それにしても、3ヶ月間、山の中に籠ってシジュウカラをじっとじっと見つめ、観察し、実験したなんて、若さもあったのでしょうが、とても真似できることではありませんよね...。この野外調査で体重は8キロも減り、ガリガリにやせてしまったのでした。
 さて、そこで、こんな大変な野外調査によって何が判明したのか...。
 シジュウカラのヒナは、巣箱の外の親の声を聞き分ける。カラスの時は、巣の中にいてカラスからつつかれないように、みなうずくまってしまう。そして、ヘビの時は、巣の中にいたら食べられてしまうので、巣の外へ思い切って飛び出す。ヒナは、ふ化して17日目にはもう飛べる。食べられるより、飛び出したほうがまし。こんな違いを親の鳴き声を聞き分けてヒナは行動するというのを発見したのです。すごいことです。
 ヒナは巣立ってからも、1ヶ月以上は親鳥に世話をしてもらう。
 毎年、6ヶ月以上も一人で森にこもって、朝から晩まで鳥たちと暮らす。そんな生活を何年間も過ごすなんて、並の人に果たして出来ることでしょうか...。私は出来ません。だって、寂しいでしょ。いくらなんでも森の中に一人で何ヶ月も過ごすなんて...。

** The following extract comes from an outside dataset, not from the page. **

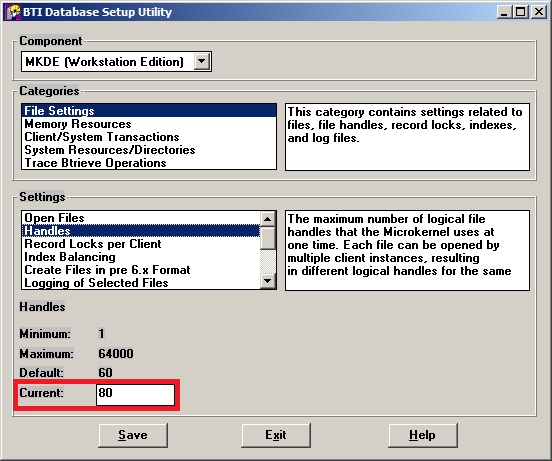The height and width of the screenshot is (461, 552).
Task: Click the Settings list scroll down arrow
Action: tap(268, 281)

 鳥をつかまえて足輪をつけ、ヘビも捕まえて実験材料にします。これまた、簡単には出来ませんよね。山荘にはツキノワグマもやってきます。
言葉を持つのは人間だけ。動物の鳴き声は感情表現に過ぎない。それを覆す事実を著者は森の中の生活で確認したのです。
 シジュウカラの「ピーツピ、ヂヂヂヂ」は「警戒して・集まれ」という意味。これを、「ヂヂヂヂ、ピーツピ」と順番を逆にすると、反応がない。
フィンランドのテレビ局から求められて日本のシジュウカラの音声を送ると、フィンランドのシジュウカラも同じ反応だった。万国共通のコトバらしい。ただし、フィンランドでは「ピーピー・ジュジュジュ」と鳴く。方言のような違いがあるのでしょうね、きっと。
 いやあ、とても面白い本でした。あなたにも一読を強くおすすめします。